Stored data entries
↓
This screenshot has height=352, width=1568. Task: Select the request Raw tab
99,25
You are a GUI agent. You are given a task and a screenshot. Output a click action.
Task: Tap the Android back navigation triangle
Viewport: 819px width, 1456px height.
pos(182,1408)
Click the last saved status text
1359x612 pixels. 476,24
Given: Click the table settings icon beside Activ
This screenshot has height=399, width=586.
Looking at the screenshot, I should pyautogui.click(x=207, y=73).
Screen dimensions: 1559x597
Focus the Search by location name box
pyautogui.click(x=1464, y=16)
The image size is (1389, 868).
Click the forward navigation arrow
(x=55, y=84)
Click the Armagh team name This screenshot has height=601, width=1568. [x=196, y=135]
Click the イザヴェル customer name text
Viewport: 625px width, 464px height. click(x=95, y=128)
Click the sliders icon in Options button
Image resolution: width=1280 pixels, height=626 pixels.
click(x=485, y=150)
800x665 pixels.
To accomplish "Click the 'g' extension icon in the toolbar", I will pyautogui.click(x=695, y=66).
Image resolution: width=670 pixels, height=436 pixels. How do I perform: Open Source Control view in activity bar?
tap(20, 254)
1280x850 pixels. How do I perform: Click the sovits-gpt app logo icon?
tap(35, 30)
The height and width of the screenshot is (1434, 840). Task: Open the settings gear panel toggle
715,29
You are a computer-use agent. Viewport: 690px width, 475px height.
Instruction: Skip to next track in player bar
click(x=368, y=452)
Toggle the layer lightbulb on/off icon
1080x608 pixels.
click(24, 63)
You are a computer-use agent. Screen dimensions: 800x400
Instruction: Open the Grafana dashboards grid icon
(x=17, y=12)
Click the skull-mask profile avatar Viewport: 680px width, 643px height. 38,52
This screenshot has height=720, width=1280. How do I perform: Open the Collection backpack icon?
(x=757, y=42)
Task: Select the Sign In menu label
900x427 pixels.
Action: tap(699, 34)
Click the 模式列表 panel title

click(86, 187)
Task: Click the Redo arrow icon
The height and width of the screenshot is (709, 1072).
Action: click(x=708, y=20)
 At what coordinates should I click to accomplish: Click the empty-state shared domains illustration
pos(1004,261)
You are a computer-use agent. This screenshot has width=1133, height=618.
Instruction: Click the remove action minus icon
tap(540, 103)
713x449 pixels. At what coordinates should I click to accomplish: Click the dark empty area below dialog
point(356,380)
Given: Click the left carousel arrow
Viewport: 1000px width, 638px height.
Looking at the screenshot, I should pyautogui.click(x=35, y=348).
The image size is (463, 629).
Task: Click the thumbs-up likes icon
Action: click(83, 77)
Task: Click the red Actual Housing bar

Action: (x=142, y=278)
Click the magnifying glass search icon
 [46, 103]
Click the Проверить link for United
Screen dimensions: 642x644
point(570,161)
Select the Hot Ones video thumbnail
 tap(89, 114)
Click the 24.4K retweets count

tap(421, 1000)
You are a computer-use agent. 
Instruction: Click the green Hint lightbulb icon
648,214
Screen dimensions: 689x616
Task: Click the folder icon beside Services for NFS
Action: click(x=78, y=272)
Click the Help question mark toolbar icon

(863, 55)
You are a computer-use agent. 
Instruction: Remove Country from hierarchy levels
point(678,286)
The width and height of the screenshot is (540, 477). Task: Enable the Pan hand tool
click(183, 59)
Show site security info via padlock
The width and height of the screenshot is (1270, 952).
↑
> Work order
Once you find the line with "Click the forward navigation arrow" above, print it and every line after it up to and including the line with "Click the sliders icon in Options button", exactly as written and nothing else.

> Answer area
Click the forward navigation arrow
(x=55, y=84)
Click the Armagh team name This screenshot has height=601, width=1568. [x=196, y=135]
Click the イザヴェル customer name text
Viewport: 625px width, 464px height. click(x=95, y=128)
Click the sliders icon in Options button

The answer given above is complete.